Rewrite the listing below with every "computer-use agent" renamed to "screen navigation assistant", keeping all other text the same.
▬▬▬▬▬▬▬▬▬▬
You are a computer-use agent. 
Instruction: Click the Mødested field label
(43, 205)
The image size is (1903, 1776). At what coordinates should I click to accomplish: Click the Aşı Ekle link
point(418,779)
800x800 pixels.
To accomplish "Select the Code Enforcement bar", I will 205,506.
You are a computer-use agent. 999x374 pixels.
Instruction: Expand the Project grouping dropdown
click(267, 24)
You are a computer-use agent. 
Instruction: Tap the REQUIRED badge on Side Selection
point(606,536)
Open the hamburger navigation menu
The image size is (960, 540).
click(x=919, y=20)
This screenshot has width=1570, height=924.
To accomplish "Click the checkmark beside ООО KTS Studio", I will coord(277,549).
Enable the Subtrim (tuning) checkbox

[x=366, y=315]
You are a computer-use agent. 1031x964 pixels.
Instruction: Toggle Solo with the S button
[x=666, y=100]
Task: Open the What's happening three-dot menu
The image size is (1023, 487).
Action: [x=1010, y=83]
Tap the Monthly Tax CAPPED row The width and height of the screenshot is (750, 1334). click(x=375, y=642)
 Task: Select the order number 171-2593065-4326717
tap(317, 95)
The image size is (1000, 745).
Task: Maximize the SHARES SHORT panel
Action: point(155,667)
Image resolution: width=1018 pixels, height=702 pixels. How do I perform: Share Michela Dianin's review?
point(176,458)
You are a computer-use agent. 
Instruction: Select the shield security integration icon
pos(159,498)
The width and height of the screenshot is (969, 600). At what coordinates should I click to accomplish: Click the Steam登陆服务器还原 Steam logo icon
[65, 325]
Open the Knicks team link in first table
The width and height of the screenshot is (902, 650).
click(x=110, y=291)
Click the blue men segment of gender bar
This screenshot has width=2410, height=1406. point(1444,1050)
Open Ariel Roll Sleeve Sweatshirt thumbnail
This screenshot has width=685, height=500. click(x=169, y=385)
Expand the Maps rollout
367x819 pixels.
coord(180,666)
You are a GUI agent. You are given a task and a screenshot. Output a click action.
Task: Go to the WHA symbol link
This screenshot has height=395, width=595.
▬▬▬▬▬▬▬▬▬▬
**Answer for this exercise:**
You are a screen navigation assistant. 
Instruction: Click the Mødested field label
(43, 205)
The image size is (1903, 1776). At what coordinates should I click to accomplish: Click the Aşı Ekle link
point(418,779)
800x800 pixels.
To accomplish "Select the Code Enforcement bar", I will 205,506.
You are a screen navigation assistant. 999x374 pixels.
Instruction: Expand the Project grouping dropdown
click(267, 24)
You are a screen navigation assistant. 
Instruction: Tap the REQUIRED badge on Side Selection
point(606,536)
Open the hamburger navigation menu
The image size is (960, 540).
click(x=919, y=20)
This screenshot has width=1570, height=924.
To accomplish "Click the checkmark beside ООО KTS Studio", I will coord(277,549).
Enable the Subtrim (tuning) checkbox

[x=366, y=315]
You are a screen navigation assistant. 1031x964 pixels.
Instruction: Toggle Solo with the S button
[x=666, y=100]
Task: Open the What's happening three-dot menu
The image size is (1023, 487).
Action: [x=1010, y=83]
Tap the Monthly Tax CAPPED row The width and height of the screenshot is (750, 1334). click(x=375, y=642)
 Task: Select the order number 171-2593065-4326717
tap(317, 95)
The image size is (1000, 745).
Task: Maximize the SHARES SHORT panel
Action: point(155,667)
Image resolution: width=1018 pixels, height=702 pixels. How do I perform: Share Michela Dianin's review?
point(176,458)
You are a screen navigation assistant. 
Instruction: Select the shield security integration icon
pos(159,498)
The width and height of the screenshot is (969, 600). At what coordinates should I click to accomplish: Click the Steam登陆服务器还原 Steam logo icon
[65, 325]
Open the Knicks team link in first table
The width and height of the screenshot is (902, 650).
click(x=110, y=291)
Click the blue men segment of gender bar
This screenshot has width=2410, height=1406. point(1444,1050)
Open Ariel Roll Sleeve Sweatshirt thumbnail
This screenshot has width=685, height=500. click(x=169, y=385)
Expand the Maps rollout
367x819 pixels.
coord(180,666)
You are a GUI agent. You are given a task and a screenshot. Output a click action.
Task: Go to the WHA symbol link
This screenshot has height=395, width=595.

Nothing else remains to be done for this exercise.